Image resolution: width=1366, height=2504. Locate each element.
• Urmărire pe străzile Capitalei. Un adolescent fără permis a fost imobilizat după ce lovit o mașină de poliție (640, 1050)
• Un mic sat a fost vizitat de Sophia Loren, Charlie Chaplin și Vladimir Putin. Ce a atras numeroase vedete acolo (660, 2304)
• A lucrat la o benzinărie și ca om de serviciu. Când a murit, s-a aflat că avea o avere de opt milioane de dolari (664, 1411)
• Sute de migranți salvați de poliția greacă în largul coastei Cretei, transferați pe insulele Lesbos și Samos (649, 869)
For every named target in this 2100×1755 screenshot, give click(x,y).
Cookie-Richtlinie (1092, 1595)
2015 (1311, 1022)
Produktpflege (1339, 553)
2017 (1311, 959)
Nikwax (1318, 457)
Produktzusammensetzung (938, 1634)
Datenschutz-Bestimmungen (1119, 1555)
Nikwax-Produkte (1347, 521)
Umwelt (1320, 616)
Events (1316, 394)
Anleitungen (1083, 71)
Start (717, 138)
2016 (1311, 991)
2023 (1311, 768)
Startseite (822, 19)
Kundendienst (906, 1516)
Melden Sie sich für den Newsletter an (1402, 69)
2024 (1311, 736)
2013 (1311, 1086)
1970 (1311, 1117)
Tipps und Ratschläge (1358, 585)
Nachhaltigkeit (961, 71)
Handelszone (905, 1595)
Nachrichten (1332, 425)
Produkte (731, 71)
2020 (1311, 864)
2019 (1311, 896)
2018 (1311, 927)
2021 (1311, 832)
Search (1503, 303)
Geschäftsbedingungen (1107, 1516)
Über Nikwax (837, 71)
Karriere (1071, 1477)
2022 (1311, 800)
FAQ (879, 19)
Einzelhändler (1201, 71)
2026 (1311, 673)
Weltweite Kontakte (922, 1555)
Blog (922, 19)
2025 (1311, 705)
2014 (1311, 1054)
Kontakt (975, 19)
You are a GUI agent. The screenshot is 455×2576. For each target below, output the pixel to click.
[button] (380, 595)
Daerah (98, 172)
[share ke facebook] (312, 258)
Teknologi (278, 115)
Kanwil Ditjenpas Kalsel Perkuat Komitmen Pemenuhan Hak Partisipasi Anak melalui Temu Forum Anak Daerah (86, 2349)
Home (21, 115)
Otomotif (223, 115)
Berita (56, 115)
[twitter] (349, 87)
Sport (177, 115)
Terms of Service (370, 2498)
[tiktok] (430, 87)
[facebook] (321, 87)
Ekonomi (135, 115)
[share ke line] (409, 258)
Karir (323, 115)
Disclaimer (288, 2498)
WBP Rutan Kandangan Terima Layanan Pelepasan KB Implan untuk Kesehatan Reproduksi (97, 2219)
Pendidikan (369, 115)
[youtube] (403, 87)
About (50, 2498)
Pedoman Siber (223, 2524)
▬▬▬
YOUR TASK: Taking no liberties, give the material above again in full.

TASK OUTPUT:
Image resolution: width=1366, height=2504. Locate each element.
• Urmărire pe străzile Capitalei. Un adolescent fără permis a fost imobilizat după ce lovit o mașină de poliție (640, 1050)
• Un mic sat a fost vizitat de Sophia Loren, Charlie Chaplin și Vladimir Putin. Ce a atras numeroase vedete acolo (660, 2304)
• A lucrat la o benzinărie și ca om de serviciu. Când a murit, s-a aflat că avea o avere de opt milioane de dolari (664, 1411)
• Sute de migranți salvați de poliția greacă în largul coastei Cretei, transferați pe insulele Lesbos și Samos (649, 869)
For every named target in this 2100×1755 screenshot, give click(x,y).
Cookie-Richtlinie (1092, 1595)
2015 (1311, 1022)
Produktpflege (1339, 553)
2017 (1311, 959)
Nikwax (1318, 457)
Produktzusammensetzung (938, 1634)
Datenschutz-Bestimmungen (1119, 1555)
Nikwax-Produkte (1347, 521)
Umwelt (1320, 616)
Events (1316, 394)
Anleitungen (1083, 71)
Start (717, 138)
2016 (1311, 991)
2023 (1311, 768)
Startseite (822, 19)
Kundendienst (906, 1516)
Melden Sie sich für den Newsletter an (1402, 69)
2024 (1311, 736)
2013 (1311, 1086)
1970 (1311, 1117)
Tipps und Ratschläge (1358, 585)
Nachhaltigkeit (961, 71)
Handelszone (905, 1595)
Nachrichten (1332, 425)
Produkte (731, 71)
2020 (1311, 864)
2019 (1311, 896)
2018 (1311, 927)
2021 (1311, 832)
Search (1503, 303)
Geschäftsbedingungen (1107, 1516)
Über Nikwax (837, 71)
Karriere (1071, 1477)
2022 (1311, 800)
FAQ (879, 19)
Einzelhändler (1201, 71)
2026 (1311, 673)
Weltweite Kontakte (922, 1555)
Blog (922, 19)
2025 (1311, 705)
2014 (1311, 1054)
Kontakt (975, 19)
You are a GUI agent. The screenshot is 455×2576. For each target below, output the pixel to click.
[button] (380, 595)
Daerah (98, 172)
[share ke facebook] (312, 258)
Teknologi (278, 115)
Kanwil Ditjenpas Kalsel Perkuat Komitmen Pemenuhan Hak Partisipasi Anak melalui Temu Forum Anak Daerah (86, 2349)
Home (21, 115)
Otomotif (223, 115)
Berita (56, 115)
[twitter] (349, 87)
Sport (177, 115)
Terms of Service (370, 2498)
[tiktok] (430, 87)
[facebook] (321, 87)
Ekonomi (135, 115)
[share ke line] (409, 258)
Karir (323, 115)
Disclaimer (288, 2498)
WBP Rutan Kandangan Terima Layanan Pelepasan KB Implan untuk Kesehatan Reproduksi (97, 2219)
Pendidikan (369, 115)
[youtube] (403, 87)
About (50, 2498)
Pedoman Siber (223, 2524)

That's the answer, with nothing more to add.